Rochester coach Ron Shaffer said he continues to make adjustments to the running scheme, and he credited some decision-making from quarterback Aaron Swango
“I think the execution was really good,” Shaffer said. “We used a scheme we haven’t used a whole lot a little bit with some what I call our midline option belly play, so it looks a little bit different but very effective against Benton Central, and we just lived on that play pretty much. A lot of people would call it a double dive, but it’s a read play. Aaron Swango did a really good job on it, and we got a lot of yards off it, but still the execution was there. A really good by the offensive line in executing it.”
Meanwhile, this will mark the second straight week Lafayette Central Catholic has faced a wing-T team. Lewis Cass ran for 308 yards against them last week but committed six turnovers and lost 48-27.
On the other hand, this will mark the second straight week that Rochester has faced a team playing a spread offense. Benton Central’s Joe Widmer passed for 317 yards and three touchdowns out of the spread last week, and wide receiver Corbin Cooley also completed a 34-yard pass on a double pass.
“I’m not concerned at all,” Shaffer said when asked if pass rush or pass coverage was a bigger concern. “There were breakdowns. They were mental breakdowns more than physical. One of them, the double pass, we just got a player, he’s hustling, and he’s almost trying to do too much by what he thinks is… their screen, and he’s trying to hustle to get across that he may get to make a play and help out and it’s a double pass and it’s passed over him in his zone. Those are things we just have to learn from.”
Central Catholic’s Ben Mazur, a 6-3, 206-pound senior, threw for 287 yards and six touchdowns against Lewis Cass out of their spread. Three different receivers – Owen Munn (90), Robert Koch (82) and Evan Dienhart (79) – all had over 70 yards receiving.
It’s a spread with run-and-shoot and Air Raid qualities, according to Shaffer.
“He does a really good job of finding open receivers with his reads and progressions,” Shaffer said of Mazur. “If he has to extend a play with his feet, he will. It doesn’t look like he likes to do that necessarily. He likes to stay in the pocket.”
And in addition to that, Central Catholic has a fullback in Baylor Smith who has rushed for 1,374 yards and 15 touchdowns that Shaffer compared to a “bowling ball.” Shaffer said the Knights are at a “50-50” balance between the run and pass when they are operating effectively.
Shaffer said there is letting hitting in practice as there was in Week 1. If a team does not know how to be physical by now, Shaffer said, the team is probably in trouble anyway. Plus, every team is “beat up a little bit,” according to Shaffer.

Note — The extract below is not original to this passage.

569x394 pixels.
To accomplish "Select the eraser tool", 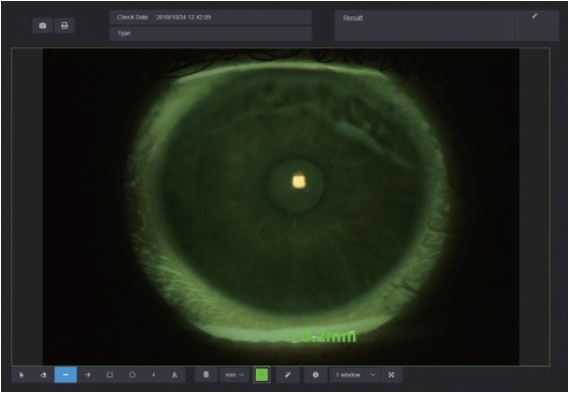I will click(44, 375).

Practices are about “sharpening of the tools through technique and fundamentals” at this point. It’s all about getting a little edge.
While a sectional final might be a unique occurrence, it’s not for Shaffer. He was an assistant coach on a sectional championship team as recently as 2019 with Lewis Cass.

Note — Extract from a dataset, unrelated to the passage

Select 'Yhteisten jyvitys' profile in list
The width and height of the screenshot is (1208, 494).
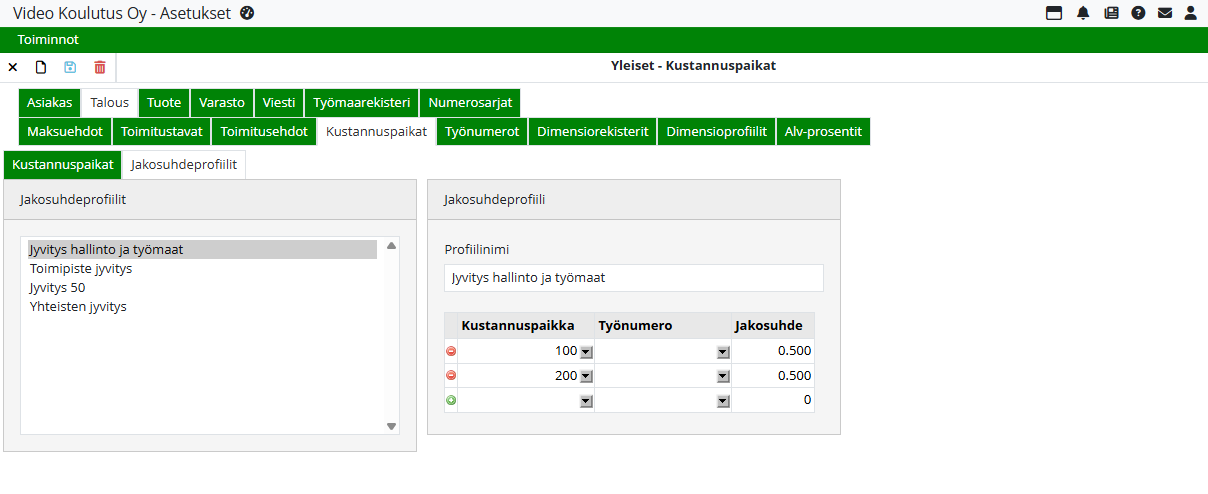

He does not want his players thinking in the past, but he is also relaying his experiences, telling players how special this is.
One of those things would be having a practice where it got dark outside before the practice ended. Daylight Savings Time is next week, but only a few teams are typically still playing by the time in November when people turn their blocks back an hour and it becomes dark before 6 p.m.
“We feel a sectional championship may be the hardest championship to win in all of sports because of the span of three weeks and three games to do it, to keep everybody healthy and play well and limit mistakes,” Shaffer said. “All those things that can happen in a three-week span with a team is amazing what you can do. But then we also told them to dream a little bit and think about after this week, if you get that win, every week is for a championship, and it goes so fast.
“And so we’re excited for the opportunity.”
This is the first meeting between No. 9 Central Catholic and No. 7 Rochester. If Rochester wins, they would play the regional against No. 5 Andrean or Bremen on the road.